With widening access to health care and momentous advances in medicine and medical technology, a new health care environment was emerging. One of its more notable features was the explosion of information, which was rapidly overwhelming the capacity of most generalists to keep even nominally informed in all areas. Whether by desire or by practical necessity, many in the health care professions were being drawn into specialization. And, although several special interest sections had evolved within APTA, they were rather independent groups. Individuals were free to join one or more sections on the basis of interest, but membership in a section carried no formal professional recognition. In fact, there was no way for physical therapists to improve their status other than moving up through the management hierarchy. At the same time, individual practitioners outside the profession were beginning to encroach on aspects of physical therapy.
Recognizing these limitations on physical therapy career development, APTA’s leadership approached the idea of formal recognition of clinical specialization with some caution. Specialization prepared the way for higher levels of clinical competence and scientific expertise, which had the obvious potential to benefit patients with different needs. But it also could fragment the profession. Physical therapist specialists could become compartmentalized, having less and less to do with the general foundations of physical therapy, at the risk of viewing their patients only in a narrow context and not as complex human beings.

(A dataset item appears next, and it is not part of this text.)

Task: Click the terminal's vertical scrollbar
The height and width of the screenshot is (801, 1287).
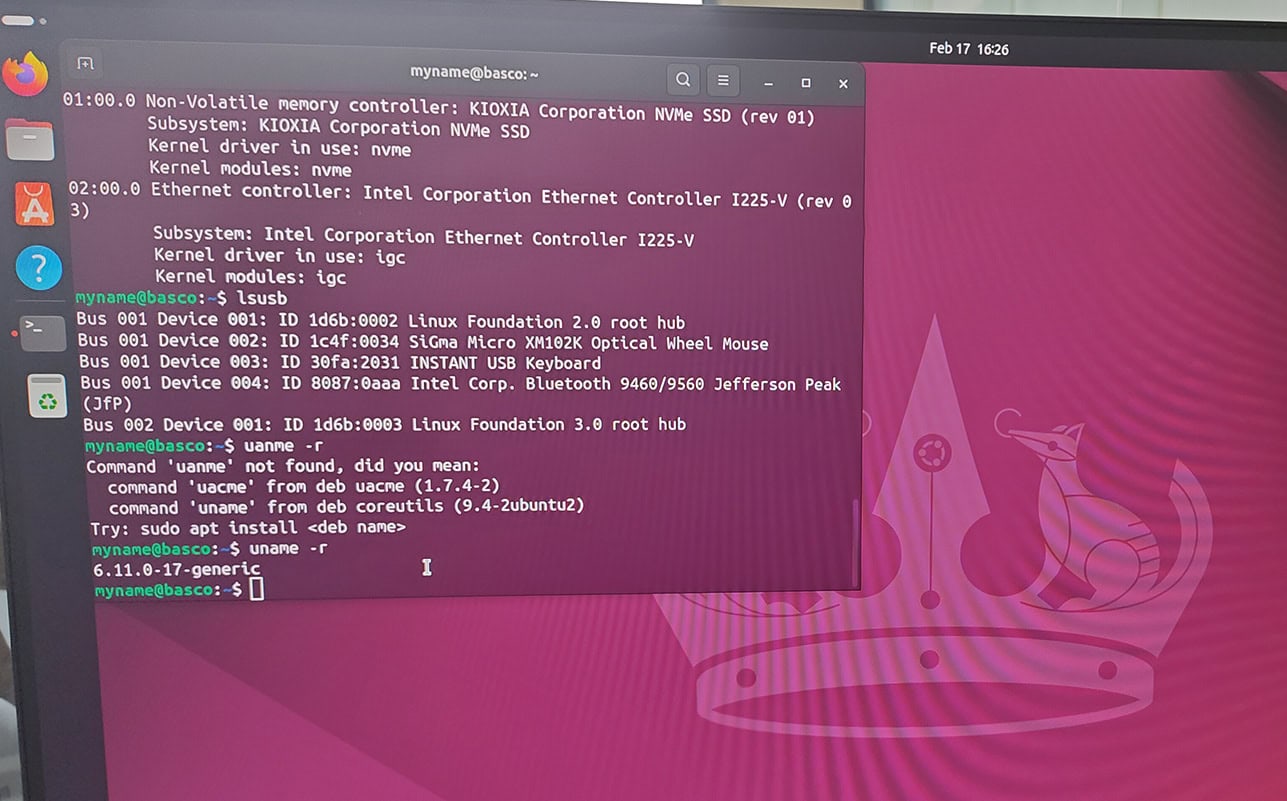Action: coord(855,540)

Then in 1975 Helen J. Hislop delivered the Mary McMillan Lecture at the annual conference in Anaheim, California. Hislop, an opinionated leader, was well-recognized and respected in the profession, having served as editor of the association’s journal for many years. She noted the voiced concerns but declared that specialization, together with advanced academic opportunities, offered the only realistic means to generating better clinical science. “After 50 years, the science of physical therapy is entering its infancy,” she told her audience. “The determination of the profession to retain a viable place in the health care system … and to improve the quality of patient care must, for an indefinite future, necessitate a large, continuing research and development enterprise … To convince others of our aptitude, we must prove to ourselves that our methods work.”
Hislop claimed that as long as the profession lacked both doctoral programs of its own and a corps of clinical specialists focused on expanding the science of physical therapy, physical therapists would never be better than “mental pickpockets,” trading upon the exploration and hard thinking of other professional groups. Hislop called on her colleagues to shape the destiny of the profession by creating structured programs to train and certify clinical specialists.